On 11/07/2012 09:16 PM, David Boreham wrote: > bash-4.1$ /usr/pgsql-9.2/bin/pgbench -T 600 -j 48 -c 48 Unfortunately without -S, you're not really testing the processors. A regular pgbench can fluctuate a more than that due to writing and checkpoints. For what it's worth, our X5675's perform about 40-50% better with HT enabled. Not the 2x you might expect by doubling the amount of "processors", but it definitely didn't make things worse. -- Shaun Thomas OptionsHouse | 141 W. Jackson Blvd. | Suite 500 | Chicago IL, 60604 312-444-8534 sthomas@optionshouse.com ______________________________________________ See http://www.peak6.com/email_disclaimer/ for terms and conditions related to this email
On 11/8/2012 6:58 AM, Shaun Thomas wrote: > On 11/07/2012 09:16 PM, David Boreham wrote: > >> bash-4.1$ /usr/pgsql-9.2/bin/pgbench -T 600 -j 48 -c 48 > > Unfortunately without -S, you're not really testing the processors. A > regular pgbench can fluctuate a more than that due to writing and > checkpoints. Hmm...my goal was to test with a workload close to our application's (which is heavy OLTP, small transactions and hence sensitive to I/O commit rate). The hypothesis I was testing was that enabling HT positively degrades performance (which in my case it does not). I wasn't to be honest really testing the additional benefit from HT, rather observing that it is non-negative :) If I have time I can run the select-only test for you and post the results. The DB fits into memory so it will be a good CPU test.

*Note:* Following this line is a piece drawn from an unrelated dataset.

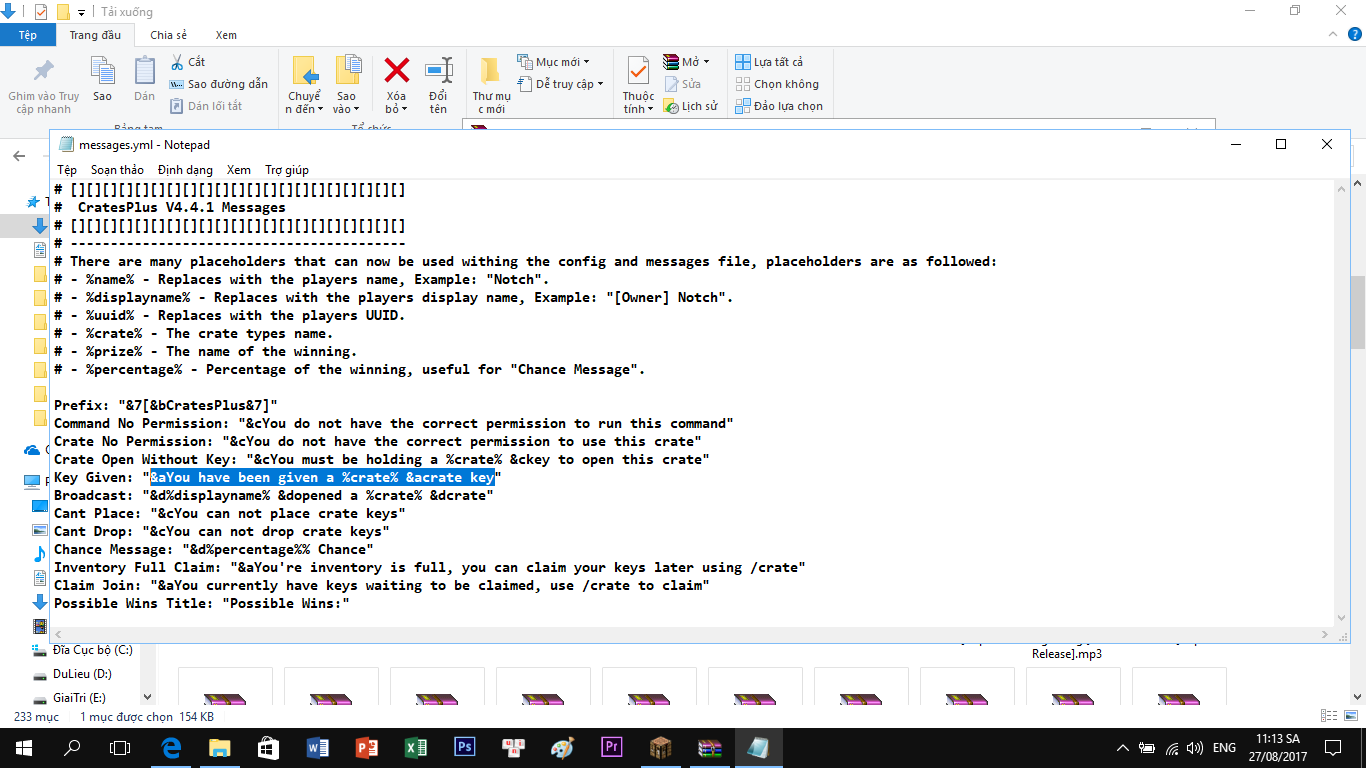
Task: Expand the Dễ truy cập dropdown
Action: pyautogui.click(x=600, y=84)
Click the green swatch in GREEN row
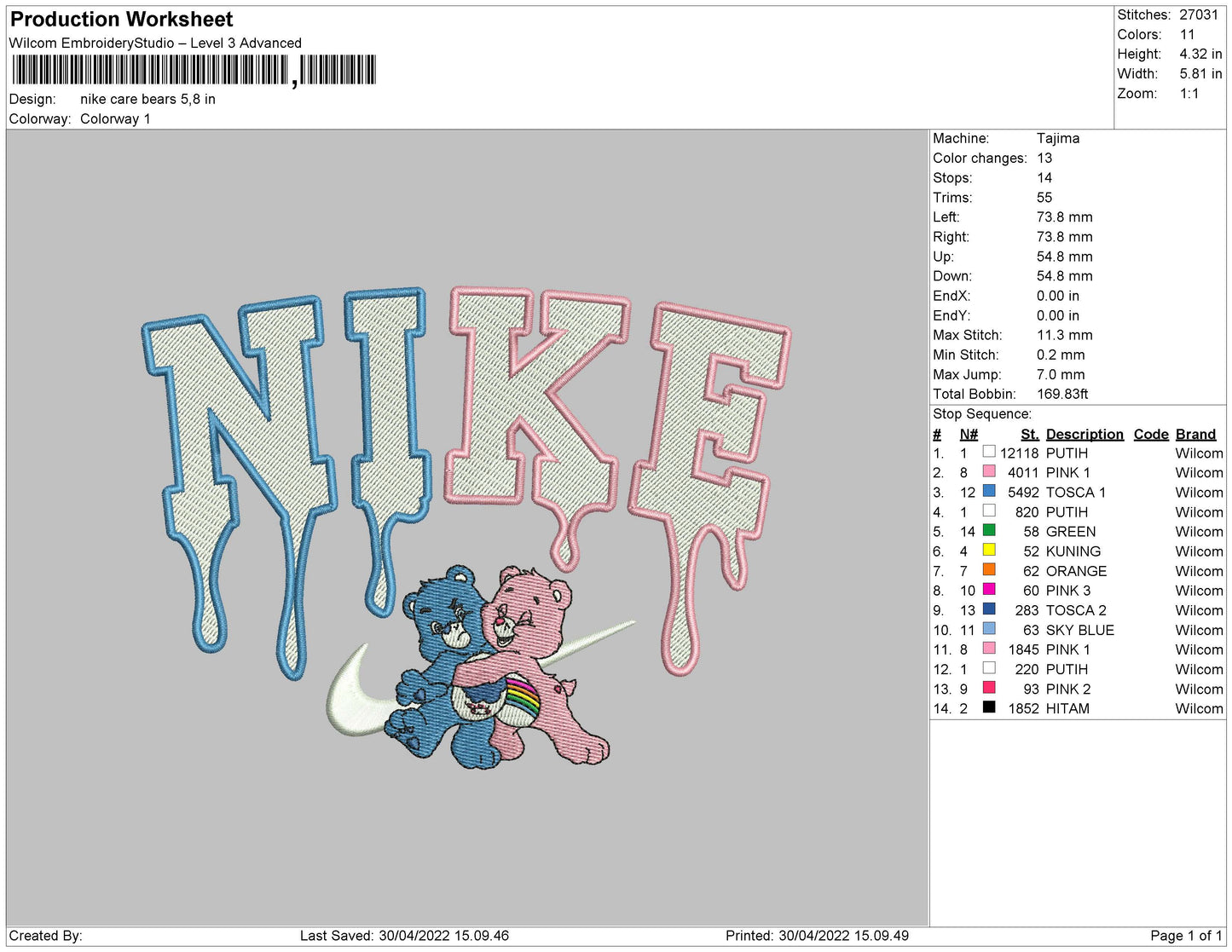The height and width of the screenshot is (952, 1232). pyautogui.click(x=989, y=530)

Here are the SELECT only pgbench test results from my E5-2620 machine, with HT on and off: HT off: bash-4.1$ /usr/pgsql-9.2/bin/pgbench -T 600 -j 48 -c 48 -S starting vacuum...end. transaction type: SELECT only scaling factor: 100 query mode: simple number of clients: 48 number of threads: 48 duration: 600 s number of transactions actually processed: 25969680 tps = 43281.392273 (including connections establishing) tps = 43282.476955 (excluding connections establishing) All 6 cores saturated: avg-cpu: %user %nice %system %iowait %steal %idle 81.42 0.00 18.21 0.00 0.00 0.37 HT on: bash-4.1$ /usr/pgsql-9.2/bin/pgbench -T 600 -j 48 -c 48 -S starting vacuum...end. transaction type: SELECT only scaling factor: 100 query mode: simple number of clients: 48 number of threads: 48 duration: 600 s number of transactions actually processed: 29934601 tps = 49888.697225 (including connections establishing) tps = 49889.570754 (excluding connections establishing) 12% of CPU showing as idle (whether that's true or not I'm not sure): avg-cpu: %user %nice %system %iowait %steal %idle 71.09 0.00 16.99 0.00 0.00 11.92 So for this particular test HT gives us the equivalent of about one extra core. It does not reduce performance, rather increases performance slightly.